* What is expected
What is needed here is an exact repetition of the records below, beginning at the line that has "At what coordinates" and stopping after the line that has "Expand the 激活".

* Records shown

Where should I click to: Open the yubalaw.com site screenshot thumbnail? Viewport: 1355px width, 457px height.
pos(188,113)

* * *

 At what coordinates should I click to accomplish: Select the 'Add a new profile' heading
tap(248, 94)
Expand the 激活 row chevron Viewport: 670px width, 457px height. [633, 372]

* Answer below
 At what coordinates should I click to accomplish: Select the 'Add a new profile' heading
tap(248, 94)
Expand the 激活 row chevron Viewport: 670px width, 457px height. [633, 372]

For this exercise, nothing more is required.